• [WORK REQUEST]
Using the listing below, copy exactly each line from the one that has "Click the X icon on Cancel" through the one that has "Task: Move the"; omit the pictures.

• [RECORDS FOR PROCESSING]
- Opening Delimiter -

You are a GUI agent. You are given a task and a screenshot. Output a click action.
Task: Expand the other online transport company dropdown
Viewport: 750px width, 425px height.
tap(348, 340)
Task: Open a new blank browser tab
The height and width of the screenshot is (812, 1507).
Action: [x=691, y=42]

- Closing Delimiter -
- Opening Delimiter -

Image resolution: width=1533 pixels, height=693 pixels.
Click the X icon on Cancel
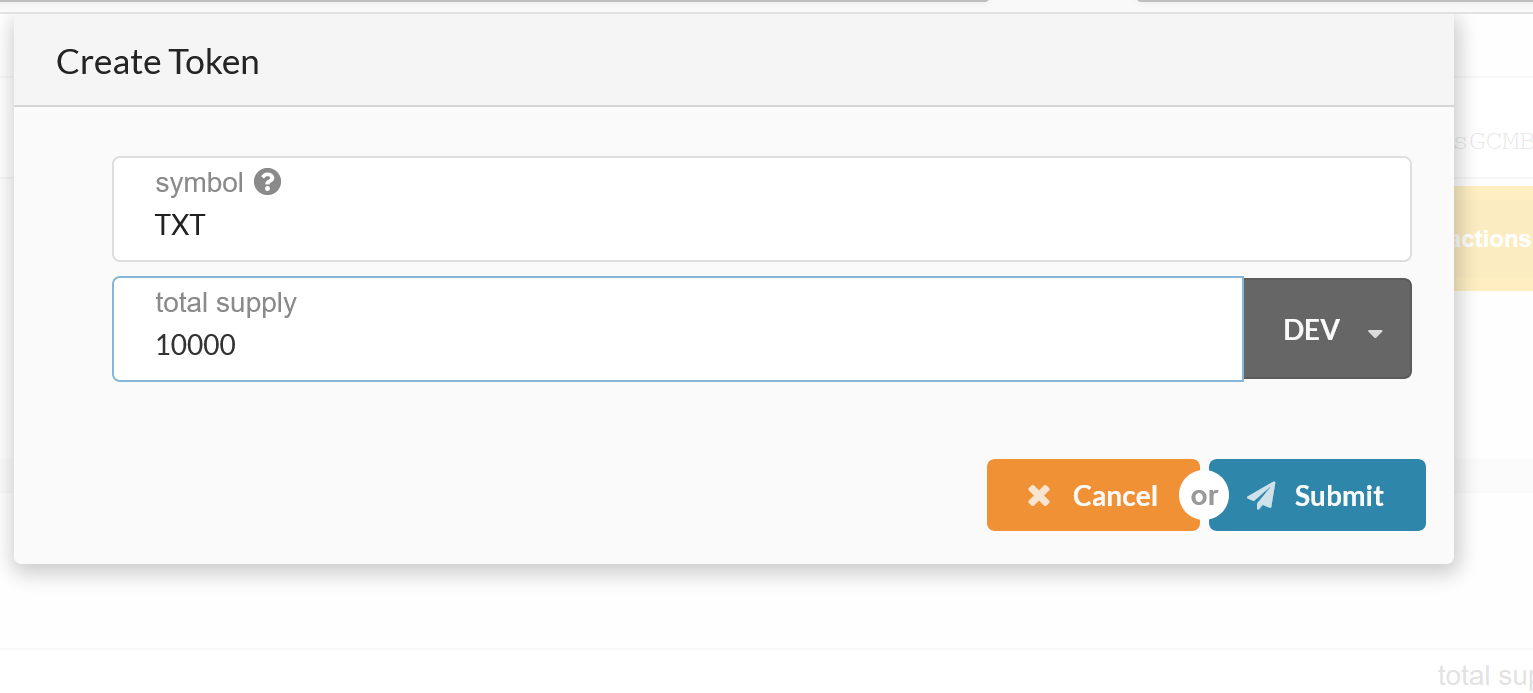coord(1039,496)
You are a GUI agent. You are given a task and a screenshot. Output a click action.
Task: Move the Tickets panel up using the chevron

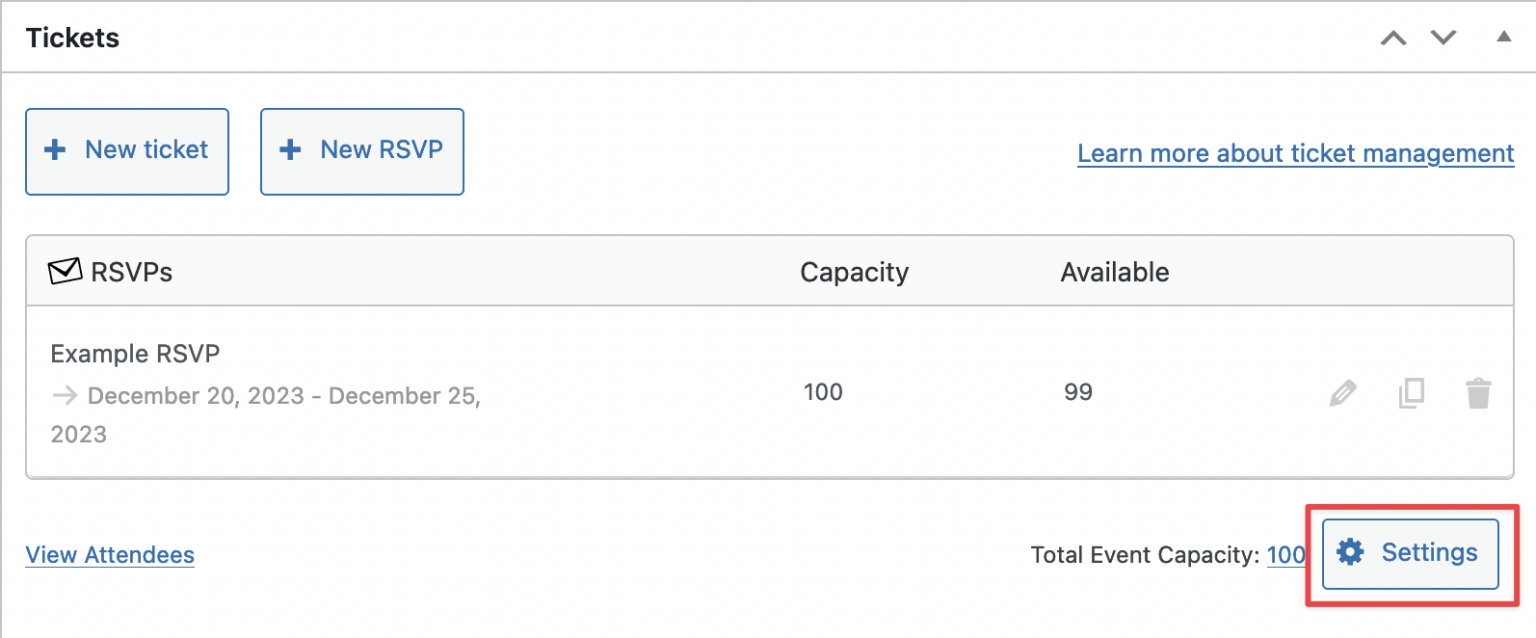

- Closing Delimiter -
- Opening Delimiter -

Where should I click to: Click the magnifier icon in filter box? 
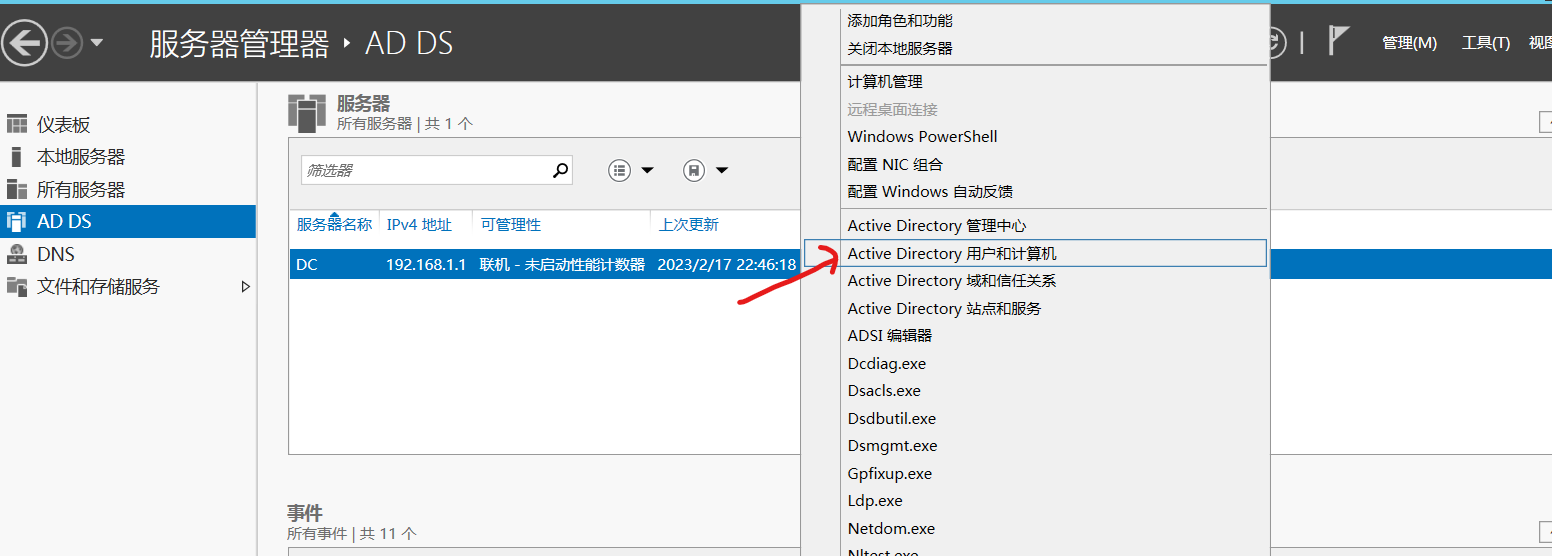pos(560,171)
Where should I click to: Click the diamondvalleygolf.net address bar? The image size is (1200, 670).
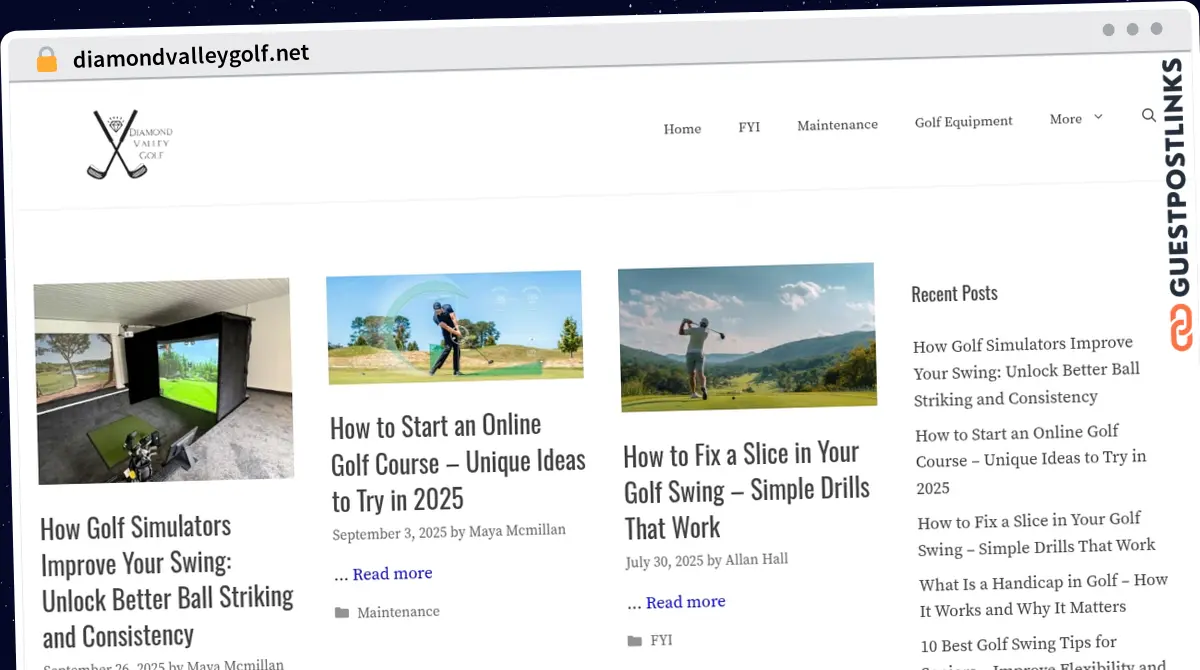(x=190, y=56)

- Closing Delimiter -

• [EXPECTED OUTPUT]
Click the X icon on Cancel
coord(1039,496)
You are a GUI agent. You are given a task and a screenshot. Output a click action.
Task: Move the Tickets panel up using the chevron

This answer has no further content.